# PAGE EXTRACT
- Opening Delimiter -

How Japanese American Incarceration Was Entangled With Indigenous Dispossession
Growing up, every elder I met seemed to have stories of collecting arrowheads — regardless of which camp they were sent to.
I also knew that my grandfather and his family had been incarcerated on Gila River Indian Community (GRIC) land.
My great-uncle had completed his Military Intelligence Service training at Fort Snelling, a former Dakota concentration camp located next to Bdote, a Dakota creation site.
I was still thinking of these as a curious and unrelated coincidences when, in 2012, I got a job working for the Heart Mountain Wyoming Foundation. The organization runs a museum commemorating the history of 14,000 people of Japanese ancestry who, like my paternal grandmother and her family, were incarcerated there during World War II.
I was surprised to learn that 50 years before the U.S. forced Japanese Americans into this American concentration camp in Wyoming, it wrapped up a decades-long effort pushing Apsáalooke (Crow) out of the area. It struck me that the Heart Mountain's histories of governmental removal extended beyond my community. And I wondered why the U.S. government had gone to such lengths to remove the Apsáalooke, only to leave the site empty for 50 years.
Increasingly, I started to feel that these stories had to be connected — I just couldn't quite puzzle out how.

- Closing Delimiter -

# INPUT DATA
- Opening Delimiter -

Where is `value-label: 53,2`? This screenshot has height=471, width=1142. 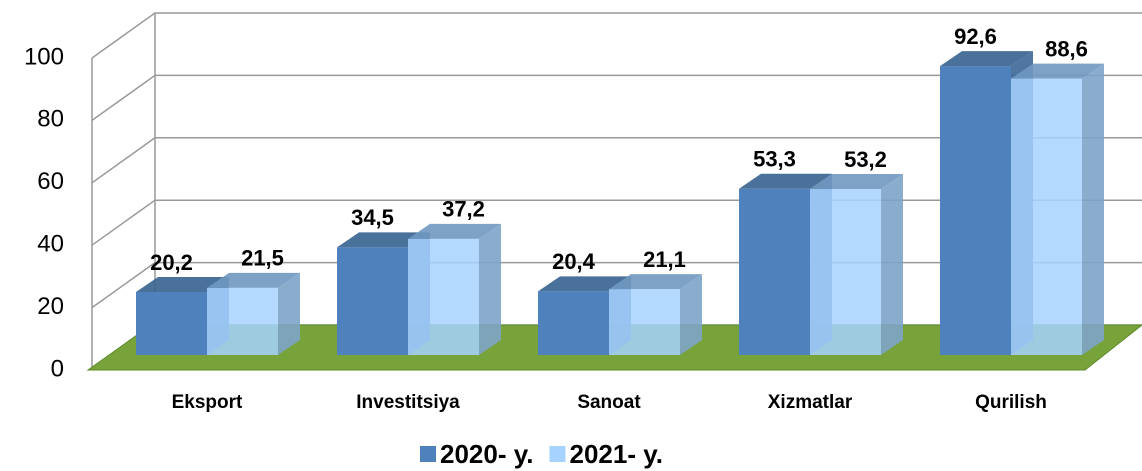
value-label: 53,2 is located at coordinates (866, 160).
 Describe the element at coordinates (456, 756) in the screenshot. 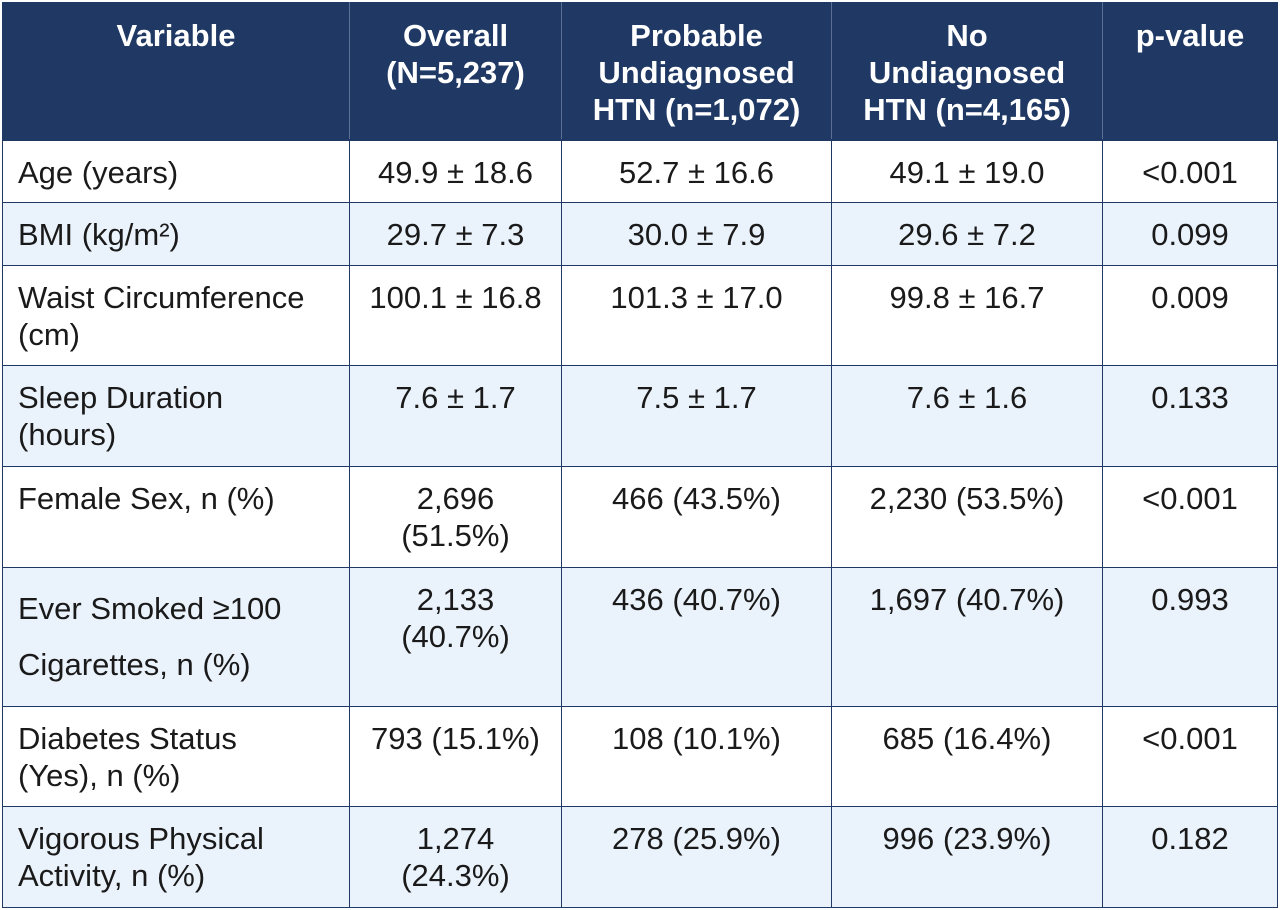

- Closing Delimiter -

Continue the essay on Japanese American incarceration and Indigenous dispossession, starting right after its final sentence.

Land Seizure and Broken Promises
Back in 1942, the GRIC Council refused to sign a lease with the War Relocation Authority (WRA), which would allow the use of their land to incarcerate those of Japanese ancestry. But construction had already begun when they were consulted in April. The GRIC conceded six months later, well after Japanese Americans first arrived on the reservation — when the WRA and Office of Indian Affairs threatened to withhold desperately-needed rental income.
The Office of Indian Affairs (OIA) promised the Council that incarcerees would develop the land and build infrastructure before the WRA returned it to the GRIC. After the war, however, the WRA sold off what buildings and materials it could, bulldozed the rest, and left mostly unusable rubble in its wake — a far cry from the promise of "improved" land.
Over the next few years, I collected more of these fragments: Leupp, an isolation center designated for Japanese American "troublemakers" in 1943, was set up in an American Indian boarding school on Navajo Nation land that had closed less than a year prior.
Poston was built on Mohave and Nüwüwü (Chemehuevi) land, against the wishes of the Colorado River Indian Community (CRIC) Council. Its approach reinvigorated lingering fears: "that feeling," as Agnes Savilla (Mohave) put it in a 1978 oral history, "that whatever you own, and whatever you have, you're at the mercy of the government; because they can take this away, and they can do that." In fall 1945, the OIA again failed to consult the CRIC Council when it placed Hopi and Diné (Navajo) in barracks at Poston scarcely vacated by Japanese American incarcerees.
I initially thought these overlaps were mere coincidences. Then, in an American Indian studies class in my first term of grad school, I learned about U.S. settler colonialism, the process by which settlers take land from Indigenous people and attempt to replace them by validating settlers' "superior" land claims through logics of race, religion, language, etc.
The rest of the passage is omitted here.